Thonis transmite la urgencia de “volver al primer acto, al trampolín” (38).
Asumir que el paraíso es un “agujereado baldío” (114) y que la creación es
diabólica en tanto que es metamorfosis. Este elemento es central en No
vienen avispas: Thonis abre el telón y muestra la risa del diablo. Y es explícito en esto: “Lo creado
con drama en tierra/ lo devuelven cómico las aguas” (18). Vuelvo al río Eunoe
para citar este pasaje en el cual el autor profesaba no dejar el poema “aún
si hay que caer en la región más interdicta, el fondo del mar”. Con frases como
éstas que afirman que a un gran hombre lo matan de un hondazo (43),
Thonis practica una risa que se contrapone a las prolijidades del “virtuosismo
oficial/ [que] confina al demonio/ en la academia del mediocre lujo” (58).
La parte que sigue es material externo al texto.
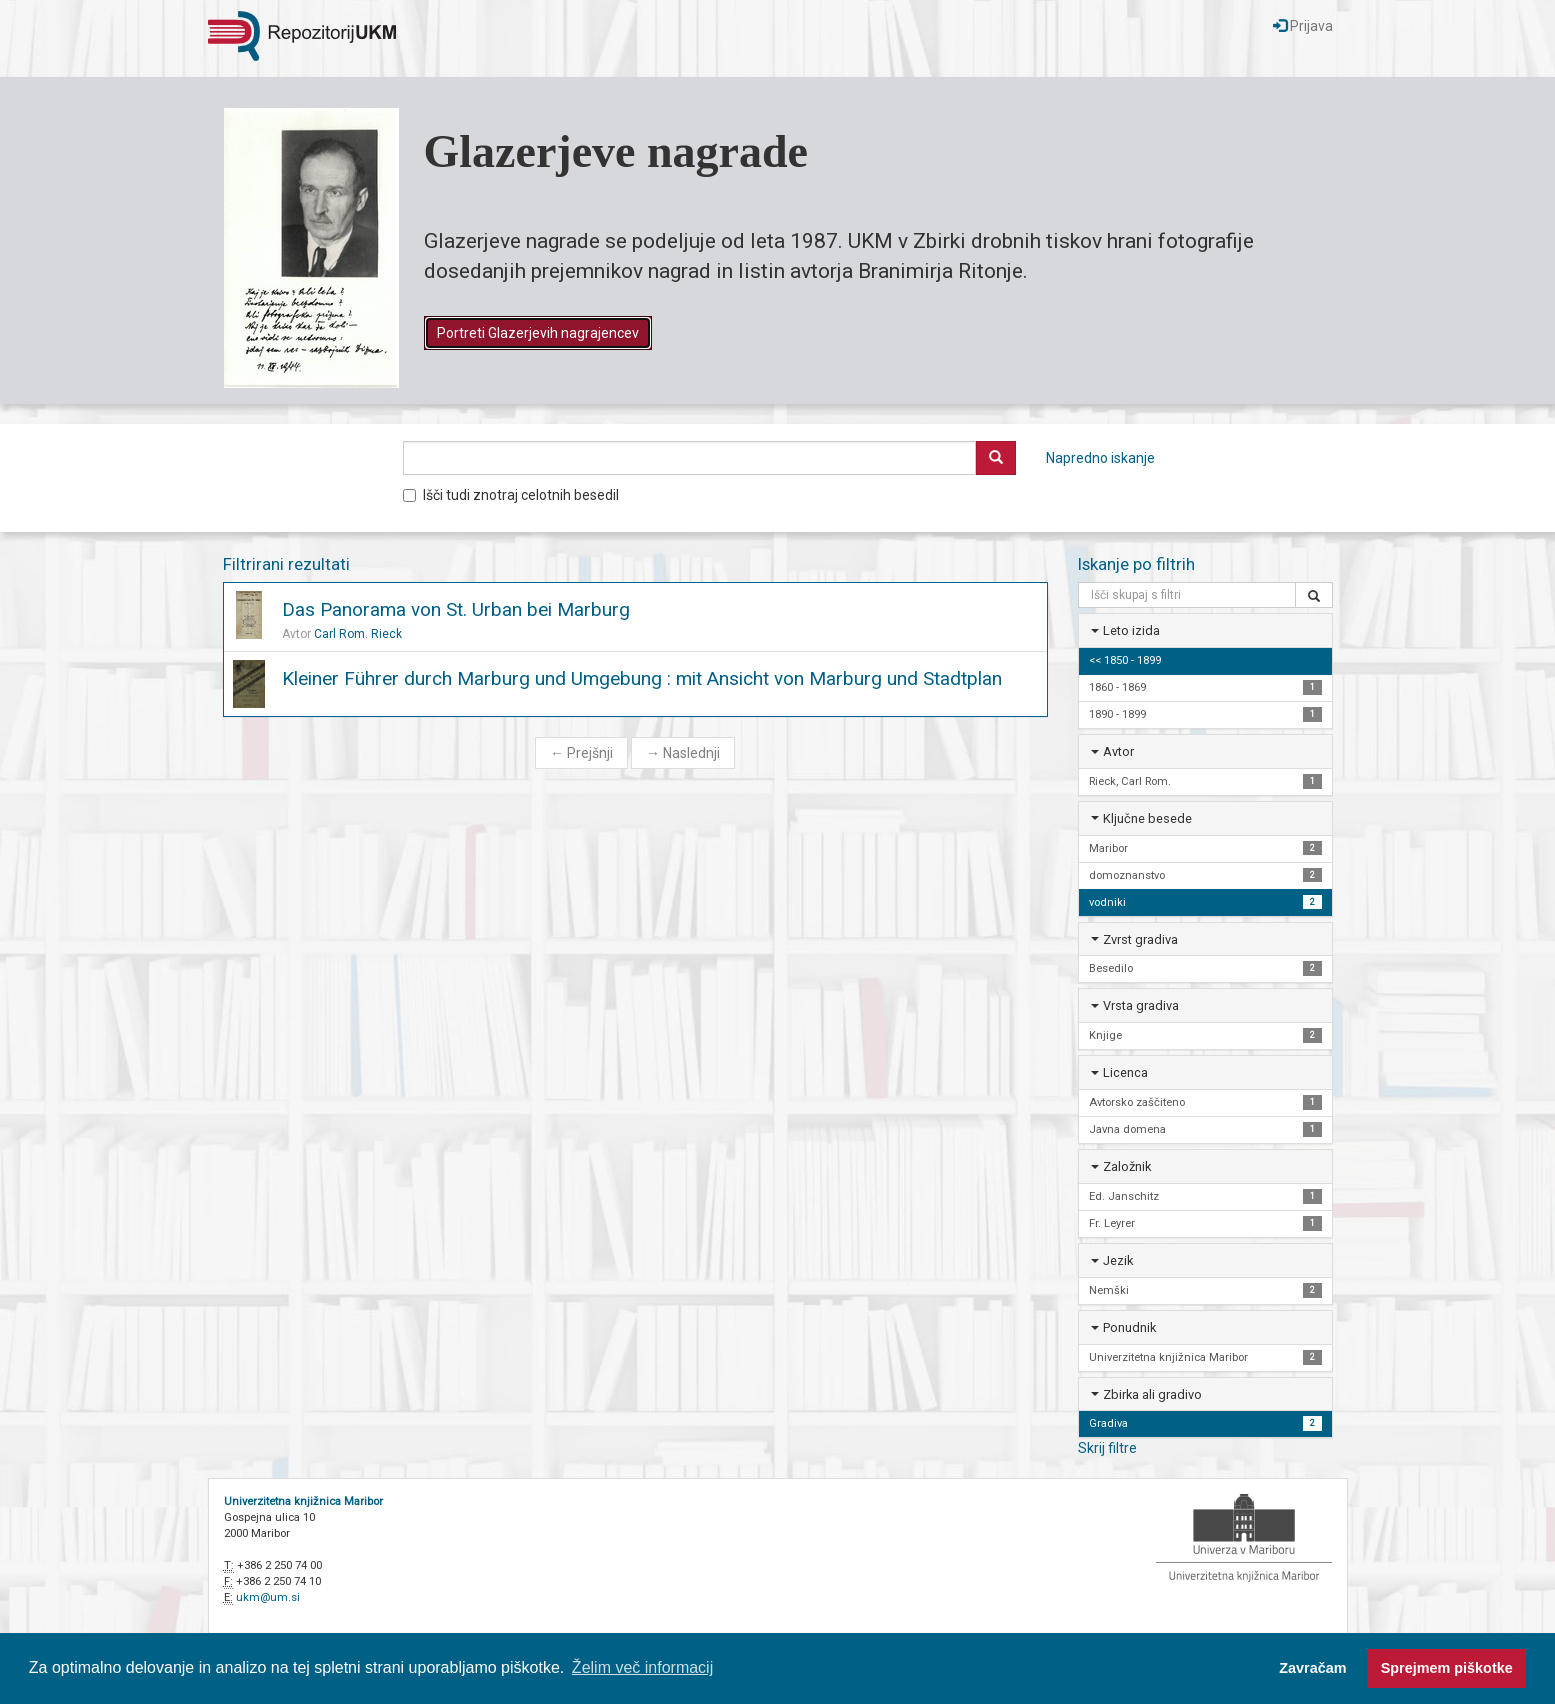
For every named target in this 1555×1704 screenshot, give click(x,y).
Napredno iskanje (1100, 458)
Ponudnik (1129, 1327)
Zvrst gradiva (1140, 939)
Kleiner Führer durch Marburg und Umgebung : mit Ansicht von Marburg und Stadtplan (642, 678)
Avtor (1118, 751)
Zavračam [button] (1312, 1668)
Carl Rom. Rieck (358, 634)
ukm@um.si (268, 1597)
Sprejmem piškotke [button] (1447, 1668)
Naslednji (683, 753)
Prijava (1303, 26)
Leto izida (1131, 630)
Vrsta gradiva (1141, 1005)
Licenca (1125, 1072)
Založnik (1127, 1166)
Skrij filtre (1107, 1448)
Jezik (1118, 1260)
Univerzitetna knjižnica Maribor (303, 1501)
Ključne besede (1147, 818)
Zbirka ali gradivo (1152, 1394)
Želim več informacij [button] (642, 1667)
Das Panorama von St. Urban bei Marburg (456, 609)
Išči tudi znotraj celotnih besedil (511, 495)
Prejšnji (581, 753)
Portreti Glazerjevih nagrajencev (538, 333)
Vuelvo otra vez a Eunoe para recordar que Thonis en ese libro ya se
interrogaba por el sonido del Mal, sin devaluación del lenguaje, y sus
derrotas liminares. No se trata de un salvado de la jardinería de poder, no era
precisamente un “humanista profesional”. Thonis sabe que “el poeta oficial de
algo/ tiene un olfato notable/ para captar el talento/ y contra él volverse”
(106). Y, como decía Leónidas Lamborghini, nos “pone atentos”: la banalidad se
dispersa contra toda grandeza y las promesas se oscurecen con las
intenciones y las ideologías. Finalmente, no puede evitar la paranoia, es
humano, y escribe: “Todos me desean la muerte” (116). Y entrando en el matadero
segundo (donde hay moscas y degollados) vuelve a entonar su corrosivo versículo
dilecto: ya no vienen avispas.
Leído en la
presentación de No vienen avispas, el 28 de mayo de 2013.